▸ Task details
List every line in the items below that contains the word "header".
start
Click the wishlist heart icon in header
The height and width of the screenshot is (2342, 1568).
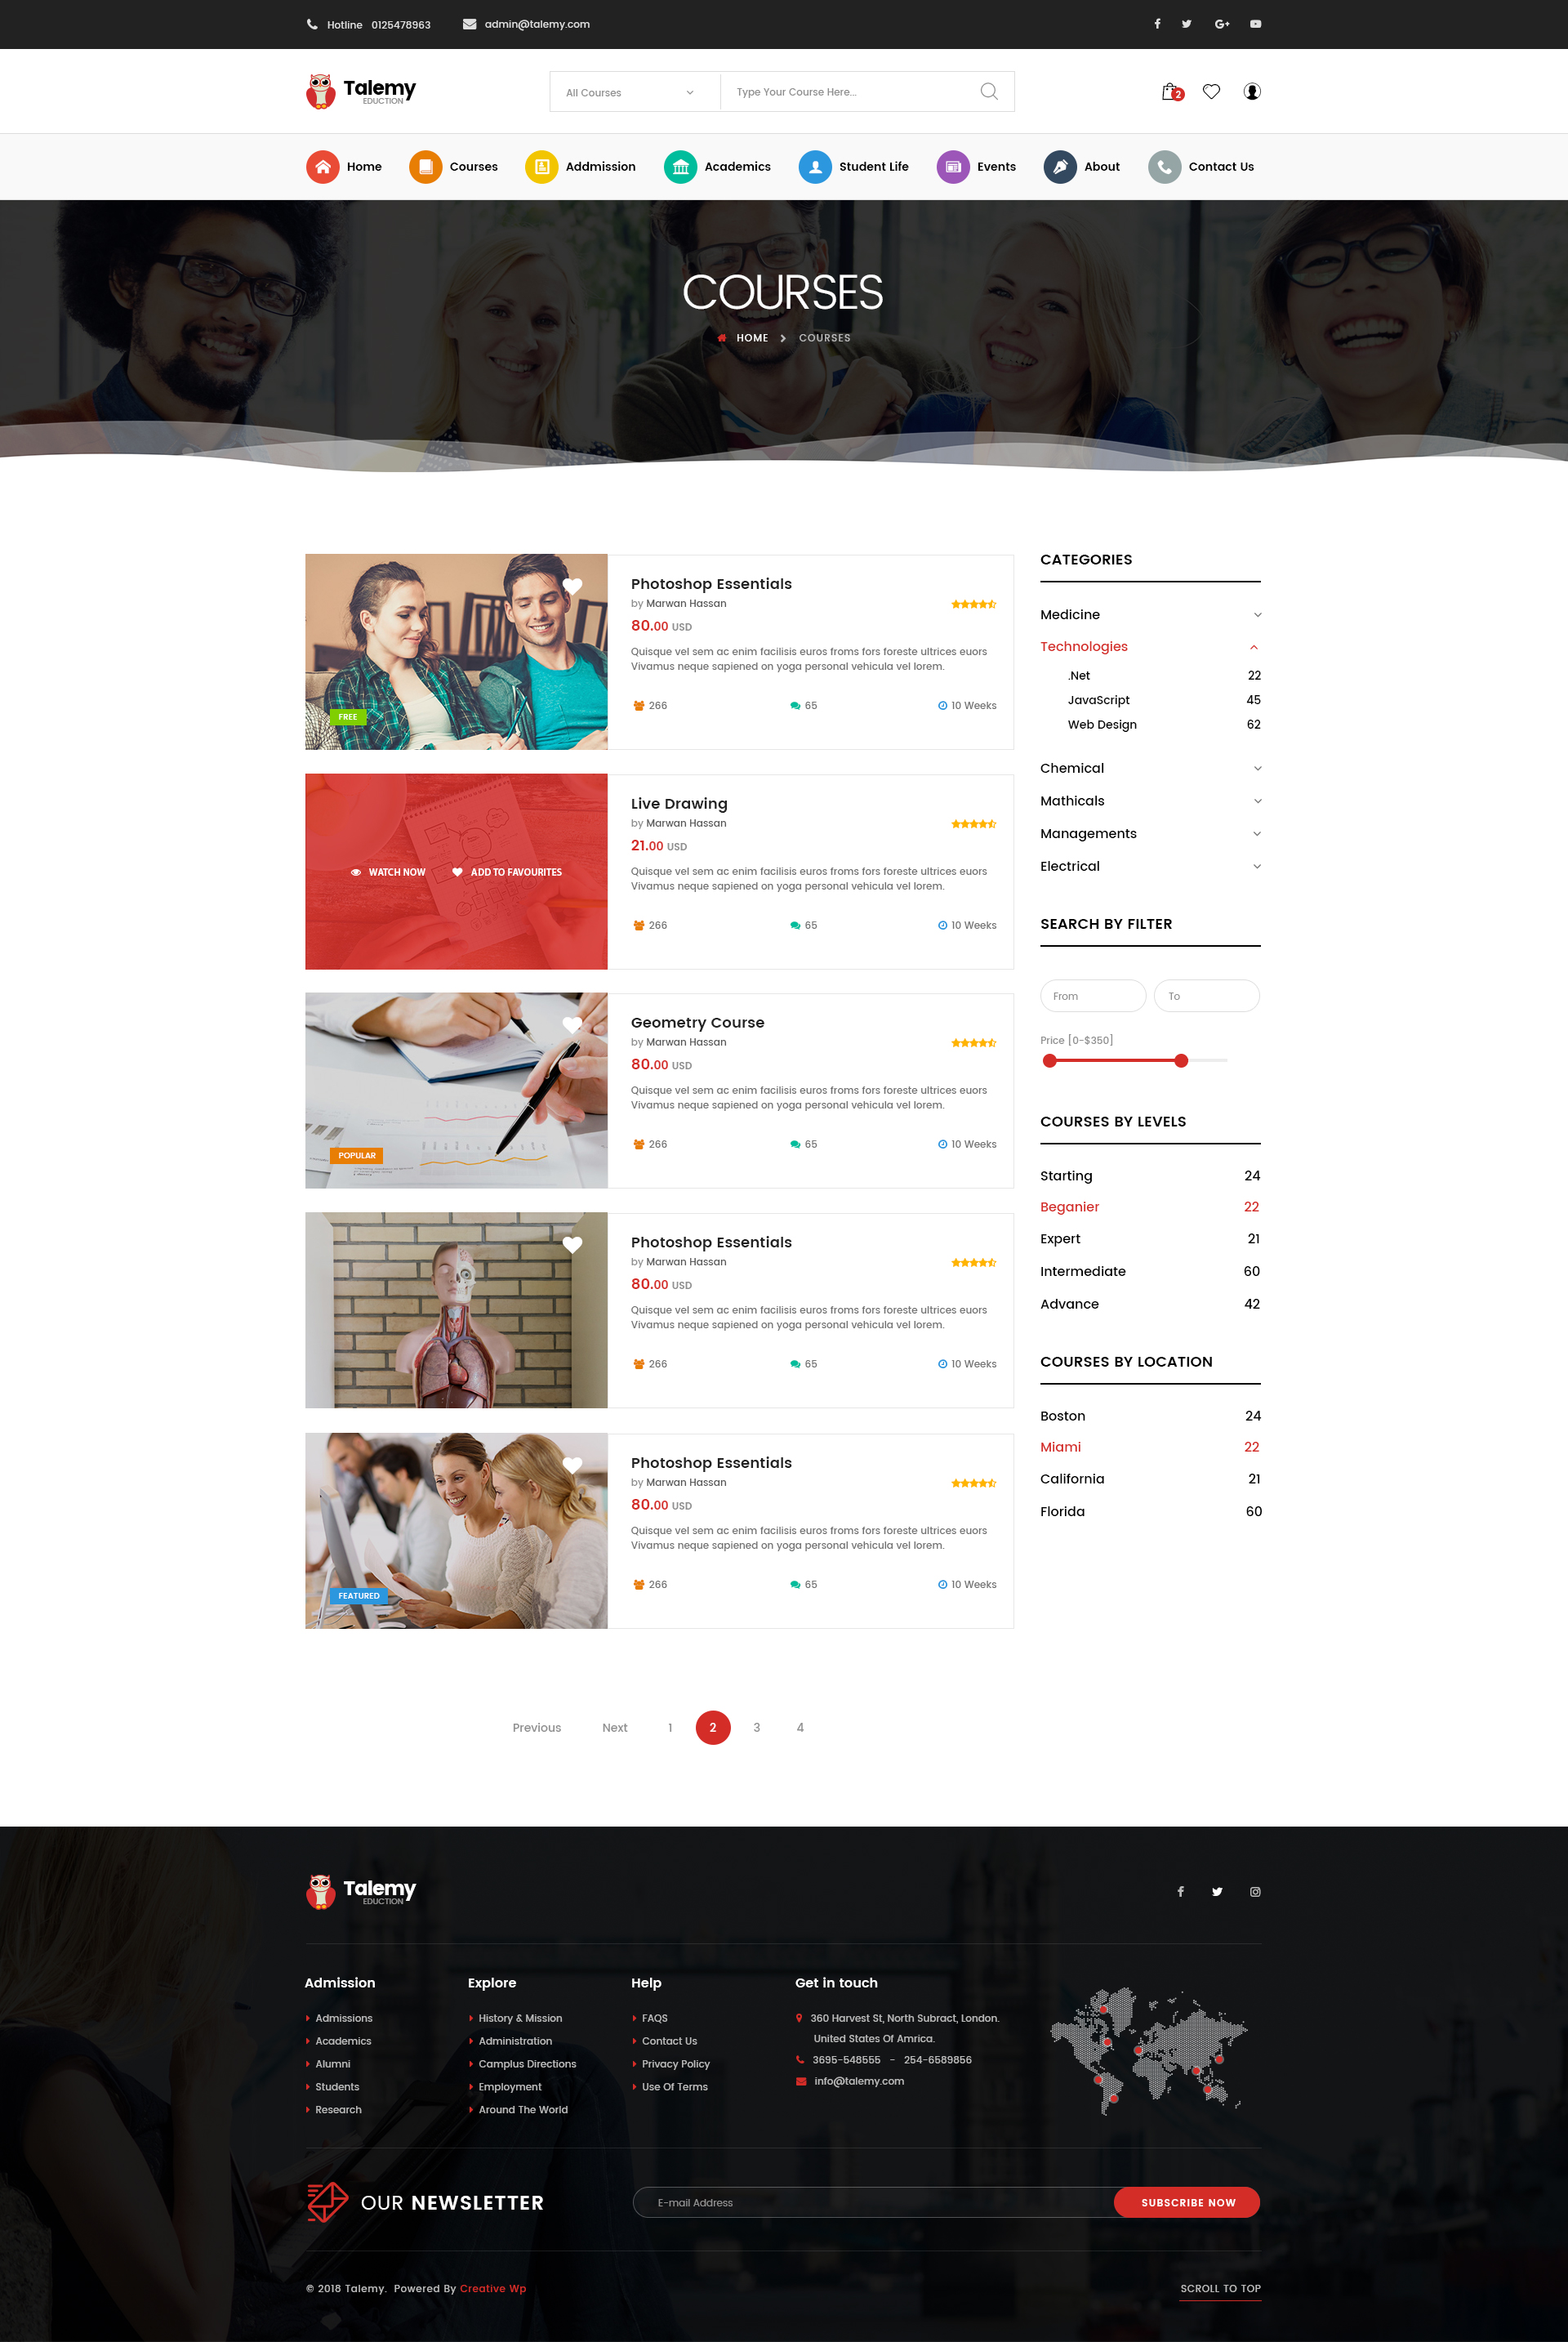pos(1211,92)
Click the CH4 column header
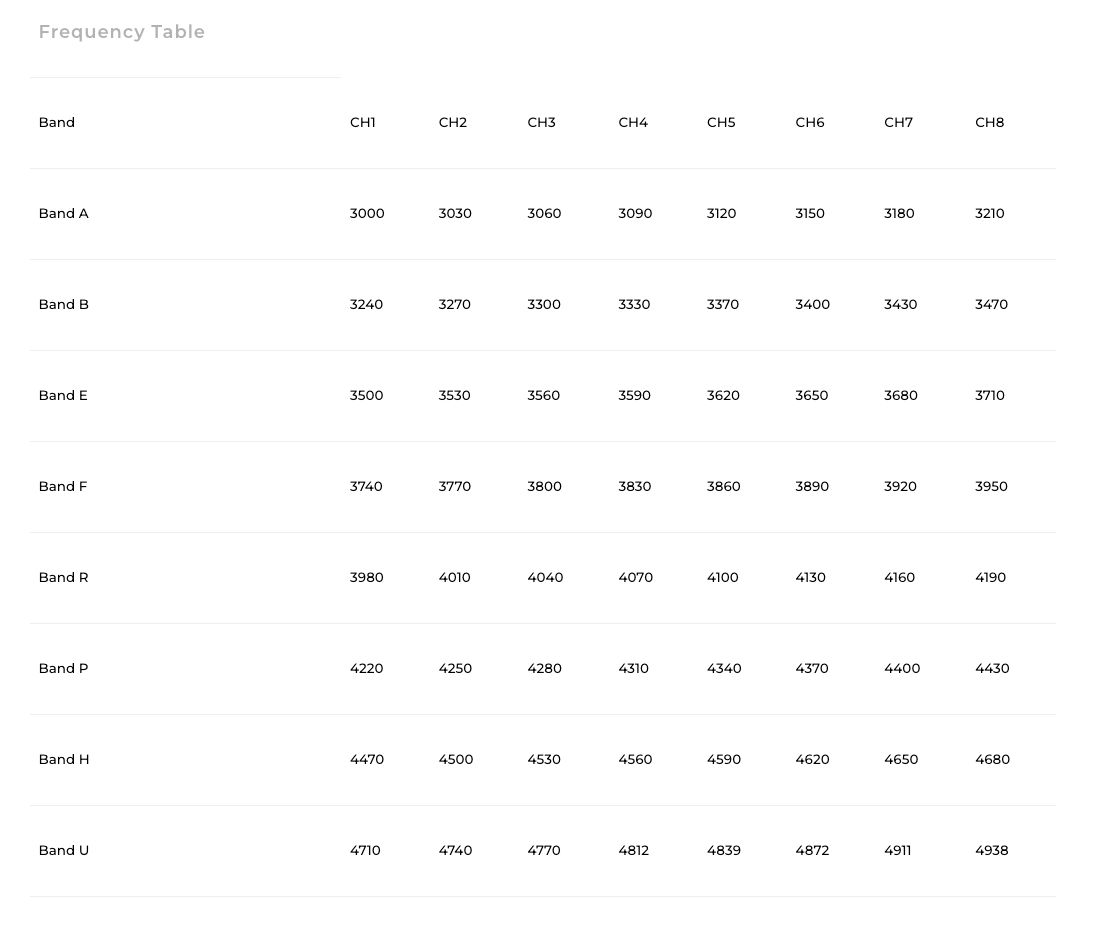This screenshot has height=944, width=1114. click(x=633, y=122)
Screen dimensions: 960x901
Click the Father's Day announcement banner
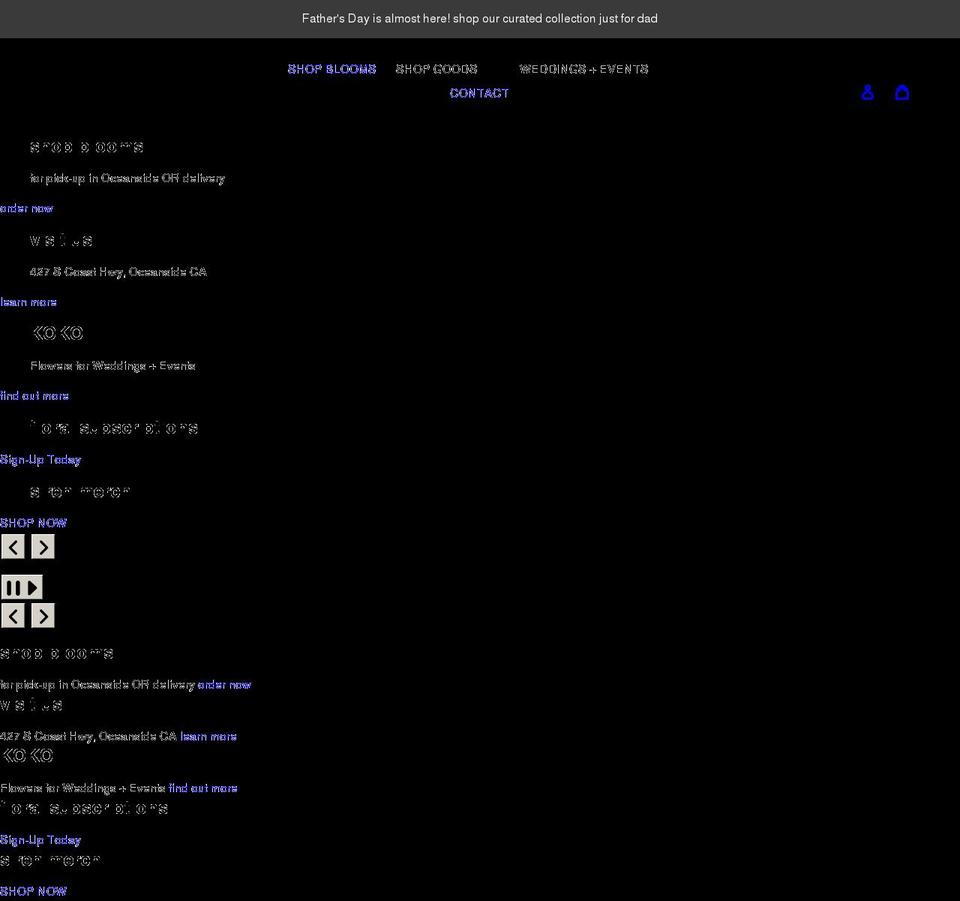coord(479,18)
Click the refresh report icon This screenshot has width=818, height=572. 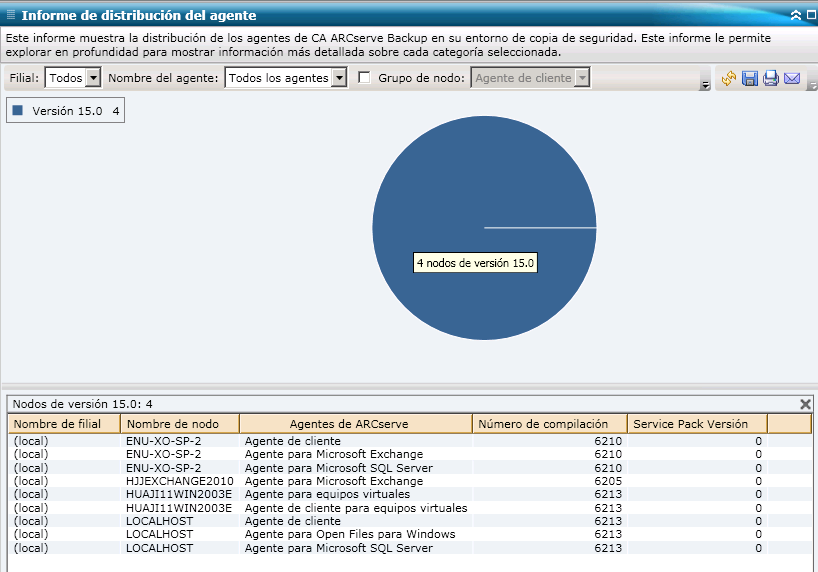(x=729, y=78)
end
▸ Solution below
Click the wishlist heart icon in header
Click the CH4 column header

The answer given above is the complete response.